Please print every record below exactly as written, leaving out the pictures.

━━━━━━━━━━━━━━━━━━━━

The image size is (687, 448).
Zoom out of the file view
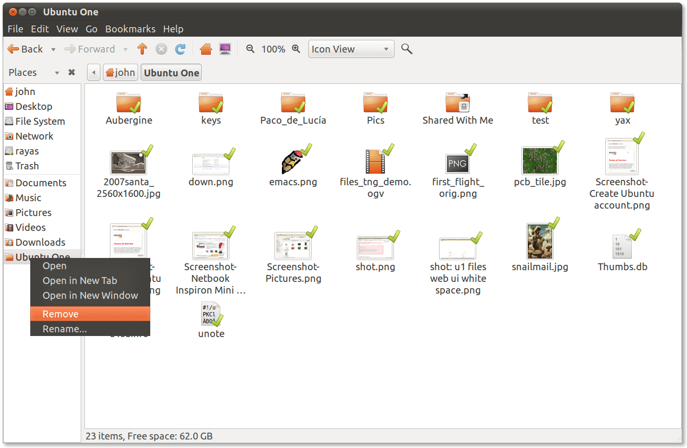(x=250, y=48)
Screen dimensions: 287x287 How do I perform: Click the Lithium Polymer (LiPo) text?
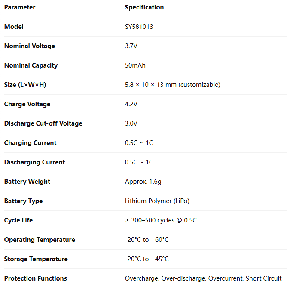point(157,201)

━━━━━━━━━━━━━━━━━━━━

OUTPUT
The image size is (687, 448).
Zoom out of the file view
(x=250, y=48)
Screen dimensions: 287x287 How do I perform: Click the Lithium Polymer (LiPo) text?
point(157,201)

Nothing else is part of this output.